Meanwhile, exploration dollars are now flowing into other parts of the world instead, where companies think they not only can make discoveries but also ultimately can bring them to production. These locations include developing countries as well as other developed countries, particularly Australia and Canada, which have atmospheres more favorable to exploration than Europe’s — not only because of tax and other financial incentives, but also because of provisions for sharing state-of-the-art data and support for industry-academic partnerships.

Moving Past the Paralysis

Fontboté, Christmann and other Europe-based economic geologists are strong advocates for ramping up exploration — not only abroad but also at home. A more pressing question than whether mineral resources exist, they say, is how quickly the resources can be discovered and exploited. The world’s appetite for raw materials is growing exponentially, driven in part by population growth — predicted to reach 9 billion by 2050 — but also by global economic growth.

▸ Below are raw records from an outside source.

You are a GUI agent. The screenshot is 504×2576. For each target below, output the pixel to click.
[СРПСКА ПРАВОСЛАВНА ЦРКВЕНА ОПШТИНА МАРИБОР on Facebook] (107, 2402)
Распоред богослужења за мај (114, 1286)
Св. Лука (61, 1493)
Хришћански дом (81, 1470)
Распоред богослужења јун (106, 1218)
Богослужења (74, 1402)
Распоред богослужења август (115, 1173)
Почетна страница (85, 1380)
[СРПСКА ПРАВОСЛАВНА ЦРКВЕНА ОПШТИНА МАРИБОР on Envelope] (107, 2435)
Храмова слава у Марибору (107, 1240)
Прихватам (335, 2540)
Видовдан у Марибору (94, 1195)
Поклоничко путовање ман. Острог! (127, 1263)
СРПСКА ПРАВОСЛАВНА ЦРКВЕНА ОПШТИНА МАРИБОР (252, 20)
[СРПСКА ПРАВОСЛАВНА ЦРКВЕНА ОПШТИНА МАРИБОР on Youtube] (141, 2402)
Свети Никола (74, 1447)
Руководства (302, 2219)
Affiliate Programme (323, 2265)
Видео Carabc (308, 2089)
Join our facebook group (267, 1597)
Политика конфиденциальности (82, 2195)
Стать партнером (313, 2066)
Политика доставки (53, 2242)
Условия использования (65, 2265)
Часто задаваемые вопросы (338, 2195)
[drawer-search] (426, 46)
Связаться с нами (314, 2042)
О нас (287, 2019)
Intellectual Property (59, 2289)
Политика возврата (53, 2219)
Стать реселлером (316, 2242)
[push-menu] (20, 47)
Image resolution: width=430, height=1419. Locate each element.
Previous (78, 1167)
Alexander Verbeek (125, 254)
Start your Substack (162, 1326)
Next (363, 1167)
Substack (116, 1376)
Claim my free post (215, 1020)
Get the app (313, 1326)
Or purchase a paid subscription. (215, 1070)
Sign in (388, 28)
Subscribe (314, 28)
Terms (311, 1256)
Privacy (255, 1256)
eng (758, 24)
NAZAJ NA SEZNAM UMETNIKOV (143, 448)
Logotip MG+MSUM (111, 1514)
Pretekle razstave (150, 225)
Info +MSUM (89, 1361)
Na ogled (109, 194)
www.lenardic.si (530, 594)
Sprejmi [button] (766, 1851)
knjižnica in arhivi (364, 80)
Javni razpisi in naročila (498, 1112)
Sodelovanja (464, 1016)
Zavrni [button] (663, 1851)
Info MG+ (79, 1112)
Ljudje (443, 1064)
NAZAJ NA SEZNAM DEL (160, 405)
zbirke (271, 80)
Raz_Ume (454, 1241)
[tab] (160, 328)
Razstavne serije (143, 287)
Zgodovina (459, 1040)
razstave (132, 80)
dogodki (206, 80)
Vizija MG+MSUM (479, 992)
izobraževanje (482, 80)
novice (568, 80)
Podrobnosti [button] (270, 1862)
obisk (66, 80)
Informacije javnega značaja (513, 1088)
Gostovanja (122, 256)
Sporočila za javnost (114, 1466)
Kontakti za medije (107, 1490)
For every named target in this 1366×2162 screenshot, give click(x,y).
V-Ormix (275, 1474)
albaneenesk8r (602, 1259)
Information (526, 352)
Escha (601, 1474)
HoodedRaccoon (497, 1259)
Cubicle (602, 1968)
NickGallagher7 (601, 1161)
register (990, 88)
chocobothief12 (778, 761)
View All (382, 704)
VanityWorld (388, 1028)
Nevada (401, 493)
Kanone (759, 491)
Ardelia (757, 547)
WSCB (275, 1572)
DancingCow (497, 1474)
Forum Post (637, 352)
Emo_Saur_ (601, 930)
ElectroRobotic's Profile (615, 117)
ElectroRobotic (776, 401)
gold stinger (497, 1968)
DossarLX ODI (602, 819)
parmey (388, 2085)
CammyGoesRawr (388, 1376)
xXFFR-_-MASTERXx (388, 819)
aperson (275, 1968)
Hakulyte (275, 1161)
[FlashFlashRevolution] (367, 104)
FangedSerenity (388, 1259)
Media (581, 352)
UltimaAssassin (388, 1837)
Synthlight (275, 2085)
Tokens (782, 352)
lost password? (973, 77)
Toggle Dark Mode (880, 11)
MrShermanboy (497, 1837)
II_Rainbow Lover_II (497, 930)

Right now, iron ore accounts for about 80 percent of the demand for produced metallic minerals globally. Iron is produced all over the world, but vast reserves are in China, Australia, Brazil and India. According to USGS, 98 percent of iron ore is used to make steel, which is used at all scales of infrastructure and construction, from skyscrapers and bridges to nuts and bolts. (China currently produces about one-third of the world’s steel.) If current demand trends for iron ore continue, the world will need to produce more iron ore in the five years between 2010 and 2015 than it did in the entire span of human history up to 2010. “There is no word to describe the challenge,” Christmann says.

Similar trends loom for copper and aluminum — both of which are heavily relied on for the construction of buildings, electronics, cars and a broad variety of other products. Recycling, reuse and the reduction of minerals consumption might alleviate those issues, but will not solve the problem.

After many years of disinterest in mining and exploration by European governments, “we are deep in the crisis,” Christmann says. “All of a sudden, the fire is in the house and everybody looks for the fire brigade.”

In 2008, the European Union launched the Raw Materials Initiative, a plan that identified some of the most critical raw materials that Europe needs and began to outline policy for ensuring their supply. A significant part of the policy includes developing new strategic partnerships with other countries, particularly emerging resource-rich countries such as China and Russia.

But the European Union moves slowly, Arndt says. What’s required for future exploration, he says, is a strong partnership among state and public authorities and private investors to promote exploration.

“Mining is a very complex industry,” he says. “It needs responsible companies to address social issues, as well as wellorganized government agencies to make it possible to develop [these resources] in a sustainable way. The state needs to provide a stable, reliable and foreseeable regulatory framework, and reliable geologic information.” But most of the reserves of critical minerals are located in developing economies, he adds. And there just isn’t the infrastructure in those countries to support mineral exploration and production — at least not yet. So the real question for Europe is: Do countries find a way around the political and social issues and invest locally, or do they look to invest abroad so that even if they are importing minerals, at least they won’t be relying on foreign governments?

Interest in exploration in Europe may be on the rise. In 2009, according to USGS, about 100 exploration companies were operating in Sweden, taking a new look at the country’s ore prospects, such as its giant underground iron mine at Kiruna, with fresh eyes and fresh technology. But whether these projects and others on local soil will come to fruition is anybody’s guess.